Énoncé écrit A
Citez fidèlement le passage du texte sur Oblomov qui commence par les mots « Mais quand celui-ci » et s'achève sur « peureuse et pessimiste. ».
Énoncé écrit B
Poursuivez la rédaction du texte sur Oblomov au-delà de sa dernière phrase.

Texte à lire
==================================================

Mais quand celui-ci arrive, Oblomov déchante : Stolz n'est pas tant venu régler les tourments de son ami que tenter de le secouer et le sortir enfin de cette léthargie qu’il nomme d’ailleurs « oblomovisme ». Avant que de l’emmener avec lui pour Paris, il le confie à Olga Sergueïevna Ilinska, chanteuse d’opéra, le temps pour Oblomov d’obtenir un passeport. Oblomov — à peine a-t-il entendu Olga chanter Casta Diva — s’en éprend très vite.
Ces sentiments parviendront à le relever, mais pour combien de temps? Le temps qu’un nouveau fatalisme ne soit fomenté par son esprit sinueux : la peur consciente de l’abandon, et celle, inconsciente, de se lasser, comme il s’est lassé auparavant des livres, de la société et de la vie.
Oblomov réfléchit trop aux obstacles à venir, mais pas assez pour voir que ceux-ci ne sont, pour l’instant, que le fruit de son imagination peureuse et pessimiste.

Une analepse nous situe brièvement l’enfance gâtée d’Ilia, choyé et encadré par une mère qu’il suivait partout, notamment en promenades, et qui décidait de tout…

Ayant fui Olga et ses sentiments à son égard, Oblomov finit par trouver la tranquillité qu’il recherchait — et la « fosse » que Stolz craignait — à la campagne, chez la soeur d’Ivan Alexeïev, veuve de son état mais excellente maîtresse de maison.

==================================================

Entrées de données
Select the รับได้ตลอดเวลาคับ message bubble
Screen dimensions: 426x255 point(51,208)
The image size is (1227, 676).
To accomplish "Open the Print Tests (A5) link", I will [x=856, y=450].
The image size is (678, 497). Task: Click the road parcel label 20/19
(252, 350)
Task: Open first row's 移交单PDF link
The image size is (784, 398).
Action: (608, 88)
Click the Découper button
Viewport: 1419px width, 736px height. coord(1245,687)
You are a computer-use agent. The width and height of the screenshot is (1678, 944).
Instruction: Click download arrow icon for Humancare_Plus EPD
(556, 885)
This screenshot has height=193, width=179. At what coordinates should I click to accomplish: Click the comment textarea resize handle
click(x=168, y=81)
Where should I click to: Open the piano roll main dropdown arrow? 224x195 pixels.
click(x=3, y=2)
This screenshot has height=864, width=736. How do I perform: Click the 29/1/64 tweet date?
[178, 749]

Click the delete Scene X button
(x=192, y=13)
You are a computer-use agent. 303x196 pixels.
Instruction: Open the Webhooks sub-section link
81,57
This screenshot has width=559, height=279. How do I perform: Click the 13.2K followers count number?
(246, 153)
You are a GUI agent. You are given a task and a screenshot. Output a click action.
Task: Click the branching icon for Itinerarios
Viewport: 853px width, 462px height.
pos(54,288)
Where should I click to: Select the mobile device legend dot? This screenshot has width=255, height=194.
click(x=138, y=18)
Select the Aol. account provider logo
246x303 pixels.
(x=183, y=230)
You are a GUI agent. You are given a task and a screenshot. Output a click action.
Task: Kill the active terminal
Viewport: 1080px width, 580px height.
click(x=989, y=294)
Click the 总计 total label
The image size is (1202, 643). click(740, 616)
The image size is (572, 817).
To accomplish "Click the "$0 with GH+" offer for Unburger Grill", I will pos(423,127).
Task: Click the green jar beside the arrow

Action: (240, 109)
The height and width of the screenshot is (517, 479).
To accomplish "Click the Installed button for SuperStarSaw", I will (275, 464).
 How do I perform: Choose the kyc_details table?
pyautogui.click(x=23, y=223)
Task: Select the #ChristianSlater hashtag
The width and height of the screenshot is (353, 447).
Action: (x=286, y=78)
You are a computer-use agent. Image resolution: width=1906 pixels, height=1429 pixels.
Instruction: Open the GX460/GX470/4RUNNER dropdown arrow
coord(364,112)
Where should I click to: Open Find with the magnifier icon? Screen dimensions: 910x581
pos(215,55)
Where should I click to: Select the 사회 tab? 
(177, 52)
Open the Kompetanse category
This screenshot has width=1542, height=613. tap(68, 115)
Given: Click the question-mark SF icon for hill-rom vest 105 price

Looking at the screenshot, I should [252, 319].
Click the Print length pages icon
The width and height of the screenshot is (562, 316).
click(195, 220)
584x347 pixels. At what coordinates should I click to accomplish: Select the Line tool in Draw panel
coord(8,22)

==================================================

Résultat attendu A
Mais quand celui-ci arrive, Oblomov déchante : Stolz n'est pas tant venu régler les tourments de son ami que tenter de le secouer et le sortir enfin de cette léthargie qu’il nomme d’ailleurs « oblomovisme ». Avant que de l’emmener avec lui pour Paris, il le confie à Olga Sergueïevna Ilinska, chanteuse d’opéra, le temps pour Oblomov d’obtenir un passeport. Oblomov — à peine a-t-il entendu Olga chanter Casta Diva — s’en éprend très vite.
Ces sentiments parviendront à le relever, mais pour combien de temps? Le temps qu’un nouveau fatalisme ne soit fomenté par son esprit sinueux : la peur consciente de l’abandon, et celle, inconsciente, de se lasser, comme il s’est lassé auparavant des livres, de la société et de la vie.
Oblomov réfléchit trop aux obstacles à venir, mais pas assez pour voir que ceux-ci ne sont, pour l’instant, que le fruit de son imagination peureuse et pessimiste.

Résultat attendu B
Il finira sur son divan, entouré d’un silence médiocre où il n’y a « plus rien à raconter »…

© D.R. Théâtre André Malraux

L’adaptation et la mise-en-scène de Volodia Serre fait se succéder trois temps quant à la position d’Oblomov : « l’homme couché - l’homme debout - l’homme flottant ». Le rythme, assez lent pour le moins, rend bien au spectateur son lambinage ankylosé.
Un jeu sensible et drôle à la fois, où l’on retrouve notamment l’énergie de Guillaume Gallienne, cachée, grimée sous la léthargie de son personnage.


Oblomov est-il cet enfant dont les peurs sont plus fortes que l’énergie, ou dont les rêves sont plus doux que la réalité, et qui reste immobile pour ne pas souffrir (ce à quoi il ne parvient pas d’ailleurs)?

Ou bien est-il un prototype du bobo de l’hyperclasse inconscient des rapports de classes, la figure usée du propriétaire terrien parasite et fainéant, de l’aristocrate sans noblesse, dénué d’utilité sociale, seul hors du principe de réalité, dans une société tsariste encore féodale par les titres, mais en mutation latente?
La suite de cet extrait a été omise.